▸ **Document excerpt**
━━━━━━━━━━━━━━━━━━━━━━━━━━━━━━


                 Some people argue that in cases like this, regulators shouldn’t do anything, that they shouldn’t declare that something is hazardous until they know for sure, based on all the important facts from both sides of the Hazard X Exposure formula. This is sometimes called the risk-based approach, or what industry likes to call “Sound Science” – don’t regulate things until they are proven to be harmful. But others, especially environmentalists, say we should act at the first reasonable hint of hazard, rather than continue to experiment on the public while research is done to get all the facts, which can take years. This is called hazard-based risk management, similar to the Precautionary Principle, which essentially embeds in law the common sense and hazard-based approach of “Better Safe Than Sorry”. Ban suspected hazards until they are proven safe.

                  Most governments use a combination of the two because each approach has merits and flaws. The hazard-based/precautionary/’first prove it’s safe’ approach (like the way the FDA requires extensive testing on drugs before they can be sold) protects us against things that may turn out to be harmful (as the U.S. did with thalidomide). But if we’re too absolute with this approach and ban everything suspected of being hazardous, we could lose the benefits of products and processes that may turn out to be safe, or whose benefits outweigh the harm (like genetically modified food).

             The risk-based/’don’t ban it until it’s proven dangerous’ approach has pros and cons too. Government effort to protect us from things that aren’t really risky diverts time and money away from where they could do us more good, and gives us a false sense of safety. But waiting until we have all the facts about some product or ingredient or behavior means that later research might show that the early hints of hazard were right, and we’ve been exposing ourselves to harm, some of which may be irreversible, while we were waiting for all the ‘sound science’ to come in.

                  There are lots of arguments about which risk management approach is better, wiser, safer. But even when the science is well-established and the Hazard X Exposure formula clearly tells us what the risk is (or isn’t), public opinion often forces government to do something that conflicts with that evidence, something that makes us feel safer even if it doesn’t make us much safer. In other words, it doesn’t matter how thoughtful our policy makers try to be about risk management. Emotions often push the science aside anyway. Here’s one current example;

                The FDA has not banned Bisphenol A (BPA) in general because it says a full Hazard X Exposure risk-based analysis finds that BPA isn’t dangerous, at the doses to which we’re exposed. But environmental scientists, focusing on the hazard side of the equation, say it is, and their alarms have certainly stirred strong public fear. So the FDA has banned it from baby bottles and sippy cups. (This was done first in the marketplace, and then BPA manufacturers – who continue to say that BPA is safe – asked the FDA to make it official.) But this response, to our fears rather than any actual risk (according to the FDA), may make us feel safer but doesn’t even protect us from what the lab evidence says is the greatest possible risk of BPA…birth defects in infants who were exposed during fetal development in utero via the mother. Moms don’t drink from baby bottles or sippy cups.

━━━━━━━━━━━━━━━━━━━━━━━━━━━━━━

▸ **Data extract**
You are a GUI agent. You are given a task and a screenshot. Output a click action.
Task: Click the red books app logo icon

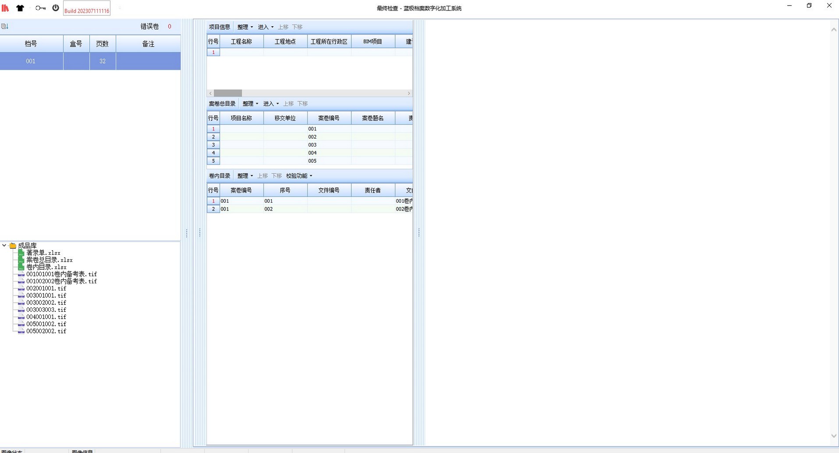5,8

━━━━━━━━━━━━━━━━━━━━━━━━━━━━━━

Can you retype the risk management passage from "Most governments use" to "genetically modified food)."?

Most governments use a combination of the two because each approach has merits and flaws. The hazard-based/precautionary/’first prove it’s safe’ approach (like the way the FDA requires extensive testing on drugs before they can be sold) protects us against things that may turn out to be harmful (as the U.S. did with thalidomide). But if we’re too absolute with this approach and ban everything suspected of being hazardous, we could lose the benefits of products and processes that may turn out to be safe, or whose benefits outweigh the harm (like genetically modified food).